Moving house is distracting. I’m not writing at the moment, which is more or less all right because the next project is still in the research phase, but I’m not reading as much or as attentively as usual either. It’s not that I need absolute peace and hours of seclusion to read and write; any writer who also has a serious job and a family is used to having to make time and to prioritize a creative practice over other, apparently more urgent, activities. I am more than capable of writing instead of cooking, or attending school sports day, or sending Christmas cards. I am not worried by overdue filing or the insistent demands of bureaucracy, and find it often more efficient to let work e-mails build up for a day or two and then answer them all at once when I’ve finished some research or writing.

But there’s something about relocation that’s taking over my mind. I can’t stop myself checking property websites more than once a day, in case the perfect house comes up, and then when it doesn’t, checking for neighbouring towns where we’ve already decided we don’t want to be as well, just in case a house so spectacular as to overcome our objections to the location has appeared since I last looked. When I’m trying to read, I find myself staring at the wall thinking, well, if we put the sofa in that room, where would the children sit to read while I’m cooking? Would my yarn collection start to smell of onions if it lived in an open-plan kitchen/living room? Could we be happy with a very small garden if it faced south and we had lots of indoor plants? I doubt any of it matters all that much; if our family’s happiness really depends on the dimensions of the lawn, we have problems unlikely to be solved by real estate. But I do know, from experience, that domestic architecture makes a huge difference to family life and that some houses make it hard to share or divide everyone’s time and space.

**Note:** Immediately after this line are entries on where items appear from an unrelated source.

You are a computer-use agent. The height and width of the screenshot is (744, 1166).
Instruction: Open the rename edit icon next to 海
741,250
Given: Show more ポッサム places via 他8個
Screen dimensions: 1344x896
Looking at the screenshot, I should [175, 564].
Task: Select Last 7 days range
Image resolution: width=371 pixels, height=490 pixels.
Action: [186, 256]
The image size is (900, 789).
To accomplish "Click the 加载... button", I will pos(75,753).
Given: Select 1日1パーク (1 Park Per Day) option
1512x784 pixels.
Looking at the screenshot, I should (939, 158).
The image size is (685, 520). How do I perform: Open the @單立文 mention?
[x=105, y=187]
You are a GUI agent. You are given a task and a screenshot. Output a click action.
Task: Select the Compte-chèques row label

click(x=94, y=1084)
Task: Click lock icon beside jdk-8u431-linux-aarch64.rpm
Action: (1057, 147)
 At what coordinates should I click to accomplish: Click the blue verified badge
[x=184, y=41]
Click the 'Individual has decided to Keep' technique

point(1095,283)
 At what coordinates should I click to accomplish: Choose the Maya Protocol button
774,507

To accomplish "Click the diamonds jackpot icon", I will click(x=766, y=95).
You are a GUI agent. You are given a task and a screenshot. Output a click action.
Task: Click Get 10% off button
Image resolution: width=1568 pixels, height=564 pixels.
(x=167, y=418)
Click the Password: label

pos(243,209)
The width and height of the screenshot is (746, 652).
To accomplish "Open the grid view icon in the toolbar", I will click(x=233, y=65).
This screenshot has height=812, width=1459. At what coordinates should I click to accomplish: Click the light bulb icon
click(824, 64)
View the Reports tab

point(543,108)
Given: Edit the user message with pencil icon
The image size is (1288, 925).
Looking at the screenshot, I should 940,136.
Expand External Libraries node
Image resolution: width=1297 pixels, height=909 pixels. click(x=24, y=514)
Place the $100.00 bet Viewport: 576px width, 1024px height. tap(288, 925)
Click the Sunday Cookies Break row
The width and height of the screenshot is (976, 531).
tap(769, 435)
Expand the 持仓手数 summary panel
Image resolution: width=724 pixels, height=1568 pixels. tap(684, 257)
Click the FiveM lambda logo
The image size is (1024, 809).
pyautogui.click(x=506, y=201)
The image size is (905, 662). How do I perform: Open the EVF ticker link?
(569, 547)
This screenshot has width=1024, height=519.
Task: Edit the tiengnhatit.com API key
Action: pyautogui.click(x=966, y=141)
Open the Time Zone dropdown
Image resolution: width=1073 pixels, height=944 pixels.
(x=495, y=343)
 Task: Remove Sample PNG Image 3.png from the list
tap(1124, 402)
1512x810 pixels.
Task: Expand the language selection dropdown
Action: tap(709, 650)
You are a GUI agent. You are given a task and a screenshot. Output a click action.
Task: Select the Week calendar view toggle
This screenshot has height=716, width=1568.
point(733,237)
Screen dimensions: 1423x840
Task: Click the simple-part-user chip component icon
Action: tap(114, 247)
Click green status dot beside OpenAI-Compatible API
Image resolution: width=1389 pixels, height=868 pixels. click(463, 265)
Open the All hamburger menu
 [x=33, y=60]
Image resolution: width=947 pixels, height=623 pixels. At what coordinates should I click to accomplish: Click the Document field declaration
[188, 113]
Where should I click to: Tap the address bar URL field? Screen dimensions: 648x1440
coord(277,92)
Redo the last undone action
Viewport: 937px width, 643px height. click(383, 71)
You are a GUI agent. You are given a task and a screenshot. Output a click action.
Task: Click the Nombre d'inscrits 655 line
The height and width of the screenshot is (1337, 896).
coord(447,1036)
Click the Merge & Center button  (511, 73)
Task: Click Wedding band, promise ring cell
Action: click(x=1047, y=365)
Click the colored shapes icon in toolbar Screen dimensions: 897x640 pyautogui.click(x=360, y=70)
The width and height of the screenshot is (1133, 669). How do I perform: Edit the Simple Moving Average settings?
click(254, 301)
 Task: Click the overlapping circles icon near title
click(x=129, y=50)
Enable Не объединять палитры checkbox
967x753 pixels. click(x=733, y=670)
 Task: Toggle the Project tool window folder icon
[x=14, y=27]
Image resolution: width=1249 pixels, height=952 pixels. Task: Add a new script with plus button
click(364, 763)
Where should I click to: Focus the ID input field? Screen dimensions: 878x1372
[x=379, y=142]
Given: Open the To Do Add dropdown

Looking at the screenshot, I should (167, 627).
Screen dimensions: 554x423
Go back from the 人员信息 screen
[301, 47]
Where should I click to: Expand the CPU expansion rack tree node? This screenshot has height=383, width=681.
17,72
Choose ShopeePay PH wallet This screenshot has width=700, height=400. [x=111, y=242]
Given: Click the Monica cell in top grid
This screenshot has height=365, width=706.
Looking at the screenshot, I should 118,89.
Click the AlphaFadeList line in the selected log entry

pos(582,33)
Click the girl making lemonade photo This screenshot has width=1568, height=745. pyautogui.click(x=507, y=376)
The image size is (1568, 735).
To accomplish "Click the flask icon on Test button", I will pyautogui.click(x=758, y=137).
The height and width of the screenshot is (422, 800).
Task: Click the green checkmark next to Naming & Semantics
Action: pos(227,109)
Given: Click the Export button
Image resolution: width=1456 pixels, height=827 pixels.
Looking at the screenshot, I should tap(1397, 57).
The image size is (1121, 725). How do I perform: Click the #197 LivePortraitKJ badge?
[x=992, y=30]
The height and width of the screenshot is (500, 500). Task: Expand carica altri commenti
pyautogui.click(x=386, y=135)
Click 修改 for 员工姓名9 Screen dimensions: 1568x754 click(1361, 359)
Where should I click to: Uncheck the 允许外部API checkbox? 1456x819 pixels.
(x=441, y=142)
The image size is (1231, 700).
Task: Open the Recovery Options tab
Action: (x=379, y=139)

There’s something rather novelistic about all this, the need to call into being parallel lives in different places, to imagine the family future taking shape within new walls, and that’s one of my excuses: relocation is so much like writing a novel that I can’t do both at once. I’ve said to several estate agents that it’s no wonder people tend to behave badly, irrationally, when all of their money and their homes are at stake. I’m sure we could be happy – or unhappy – in most of the houses we’ve considered, and I know we’re lucky to have a choice. My attention, my compulsive attention, to the matter of relocation, is partly a superstitious offering of my creative energies to a time of disruption. If I stop writing, maybe the new house won’t have rising damp, won’t be dazzled nightly by the floodlights on a playing field behind the garden, won’t turn out to have a barking dog next door or – please God deliver us – a midnight television enthusiast on the other side of the party wall. If I stop writing, maybe we’ll find a house where the children’s teenage years will go smoothly, where new friends will become old friends and sickness will pass us by. Writing can be a form of prayer, but sometimes not writing is also a kind of supplication, an offering to other gods.